One of the most difficult things for new parents is not knowing why their baby is crying. Crying lets you know that the baby needs your help. Here are more tips and info on how to deal with crying.
One of the most difficult things for new parents is not knowing why their baby is crying. Crying lets you know that the baby needs your help.
Crying is a form of communication –– he may be hungry, lonely, sleepy or over stimulated. Crying is not easily ignored and is not meant to be.
Many babies are great at self-calming while others need help to self-calm. Recreating the womb –– life before being born –– may help.

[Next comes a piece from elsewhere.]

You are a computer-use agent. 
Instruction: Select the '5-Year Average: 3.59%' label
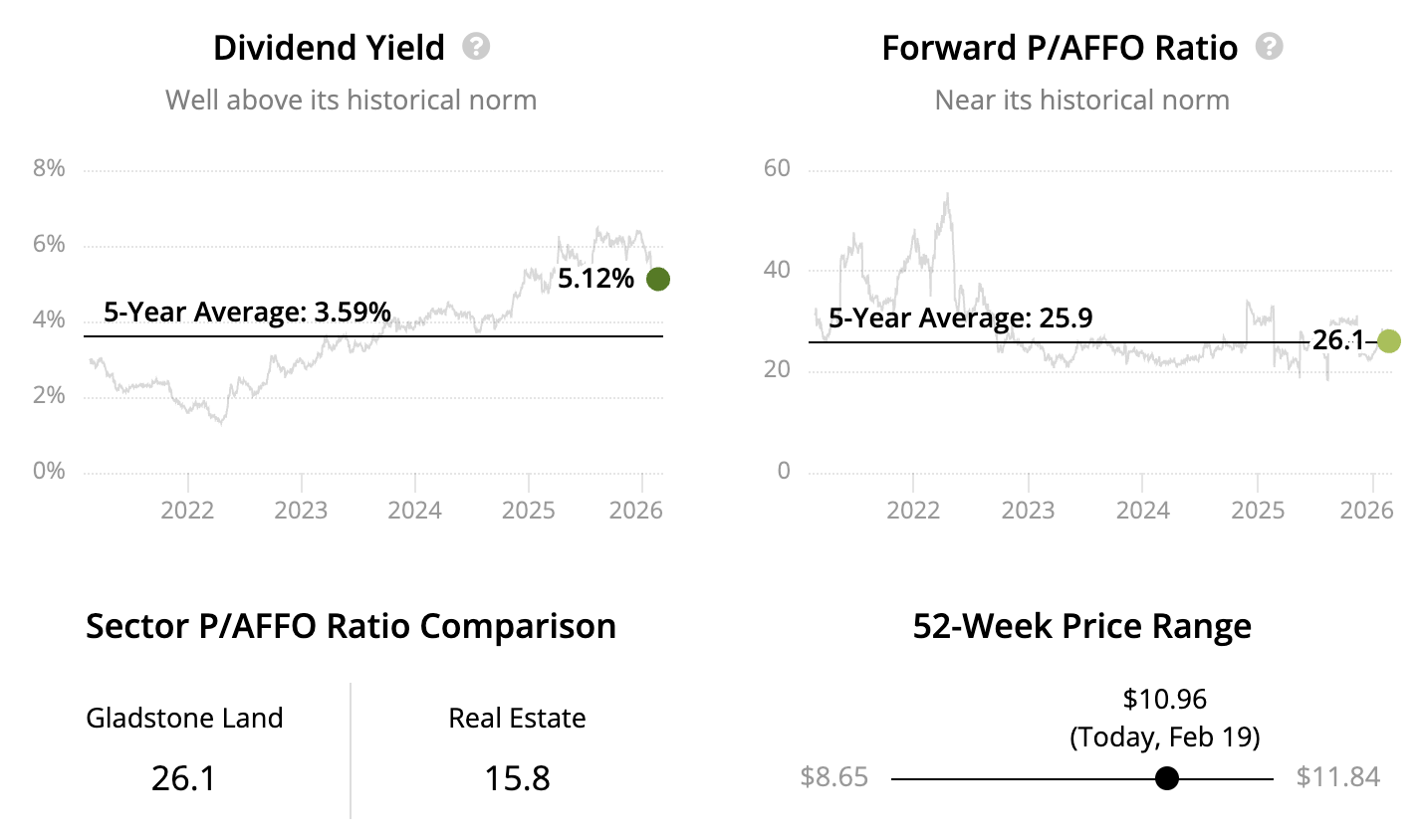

The womb is a well-organized environment: warm, secure and tight. Babies are lulled by the swaying rocking motion and rhythmic sounds, such as mom's heartbeat. In the womb, babies eat 24 hours a day if they need to.

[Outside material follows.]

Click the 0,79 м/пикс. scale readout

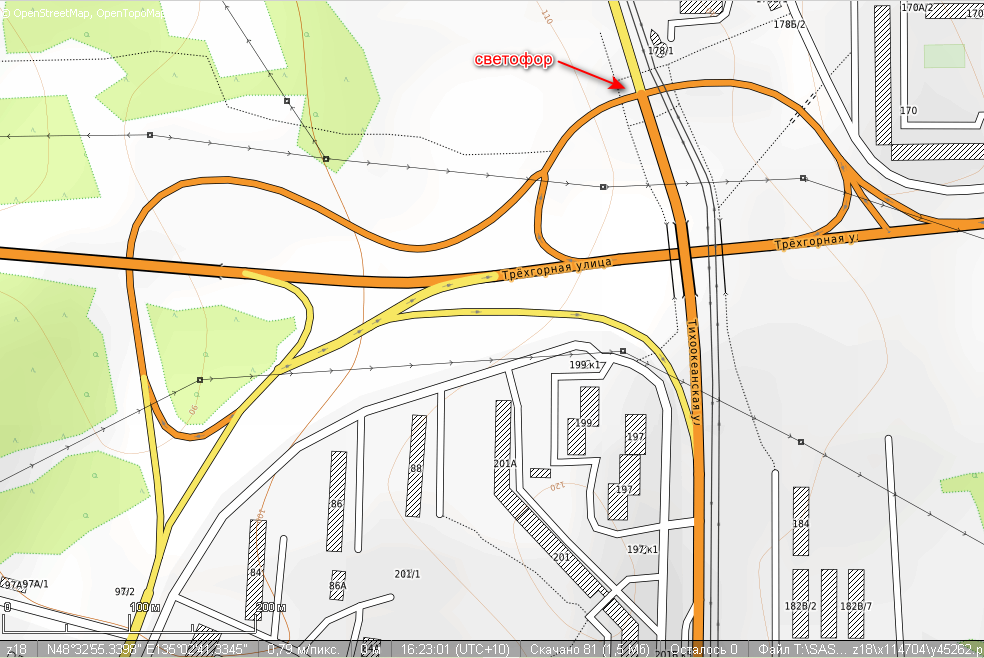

Parents can recreate the womb atmosphere after the birth of their baby with soothing and calming techniques. Some techniques that calm the infant include:
Swaddling. This recreates the tight, secure feeling the baby experienced in the womb.
Rhythmic sounds. You can play classical music and lullabies, read poetry and nursery rhymes, or use white noise.
Motion. In the uterus, the baby was used to a lot of motion. To recreate this dance with the baby, you can rock the baby, use a stroller or take car rides. Swings also calm babies.
Parents should not spoil an infant by responding to cries immediately. Research teaches that holding and rocking will not create a demanding child. By promptly responding to infant cries, the infant learns to build trust.
Infant sleep cycles are shorter than adults, with more light sleep than deep sleep. Studies show that many babies awaken two to three times each night from birth to 6 months of age.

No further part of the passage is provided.